Harp strings and design

Having previously blogged about the mathematics of the harp, I thought I might say some more about harp design issues. It’s an interesting question that involves both physics and human factors. For simplicity, I’m going to talk about just one string, one playing the note A at 440 Hz. Of course, a real harp will have between 21 and 46 other strings.

The physics of vibrating strings gives us Mersenne’s laws, which tell us that the frequency of a string of length L is (1 / 2L) √ T / μ , where T is the tension force on the string (in newtons), and μ is the density per unit length of the string (in kg per metre).

The diagram below shows the required tension force (in newtons) for a nylon string of various lengths and diameters to play the note A at 440 Hz (click to zoom). A newton corresponds to roughly the gravitational force on 100 grams.

The first, and most obvious, design factor is that too much tension causes the string to break. Setting a design limit of 90% of the expected breaking strength means that the string must be less than 560 mm in length. Interestingly, this limit is independent of the diameter of the string.

The string must also be playable. A string that is too floppy or too tight cannot be effectively played. A rough guide is that the tension should be at least 35% of the expected breaking strength, which means that the string must be at least 350 mm long. Additional limits, which I’m ignoring here, relate to how much room the string needs to vibrate.

Thirdly, the frame can only take so much. If the frame of a 40-string harp is built to withstand 10,000 newtons (roughly the gravitational force on 1000 kg), then the average string has a limit of 250 newtons. This restricts us to the design space on the diagram outlined in red.

Finally, a harp has levers or pedals which shift the strings to be sharp or flat (the basic harp strings correspond only to the white keys on a piano). Those devices set further limits on the design space for strings.
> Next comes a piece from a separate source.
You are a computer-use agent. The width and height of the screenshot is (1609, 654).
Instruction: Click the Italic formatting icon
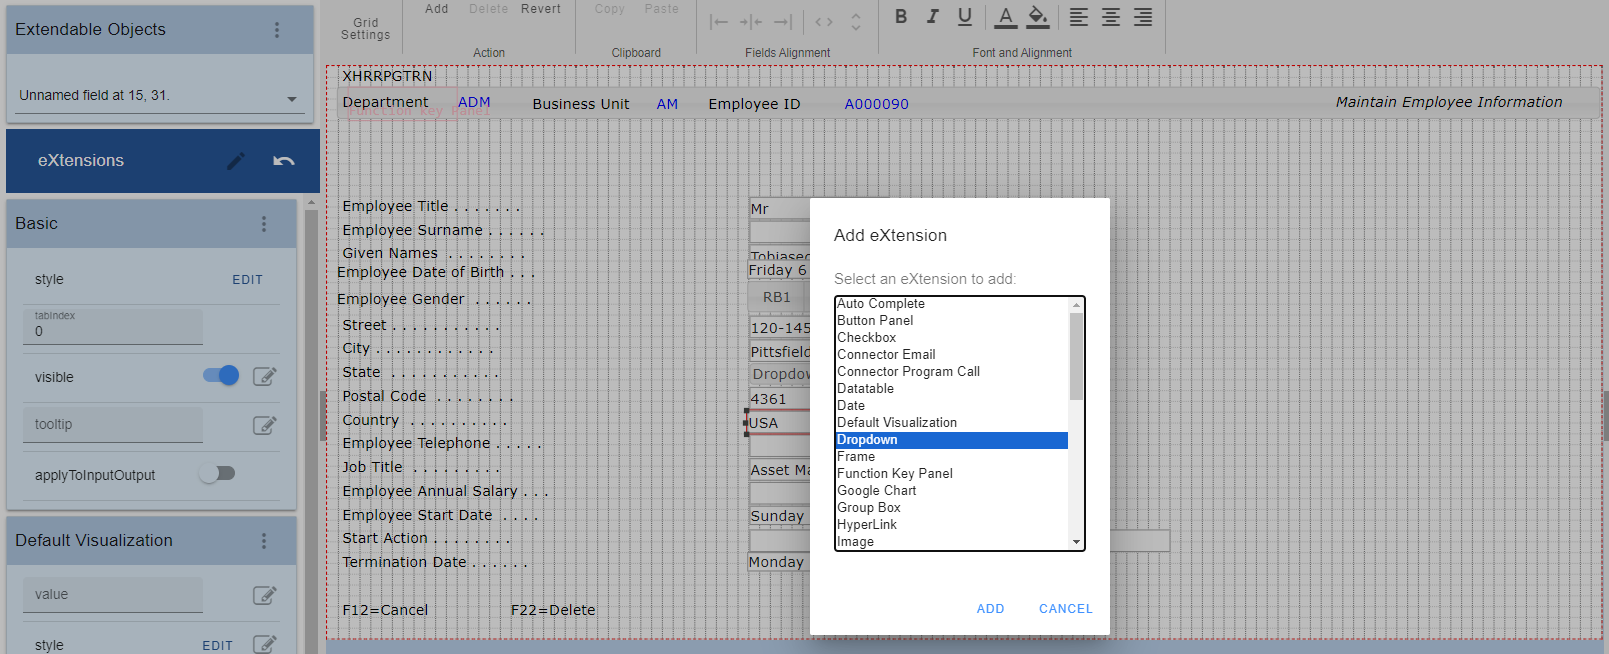932,16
A modern electric lever harp (photo: Athy)

It is interesting to relate this to my other interest, that of solar cars. They are vehicles, which means that they must hold a driver (and new guidelines on World Solar Challenge driver space have just been announced). They are solar, which means that their upper surface must hold a solar panel of specified size. And they race, which means that their aerodynamic drag must be as low as possible. This necessitates a variety of compromises, just as with the design of a harp. The problem is much more complex however; the space of possible solar car designs has many more dimensions than two.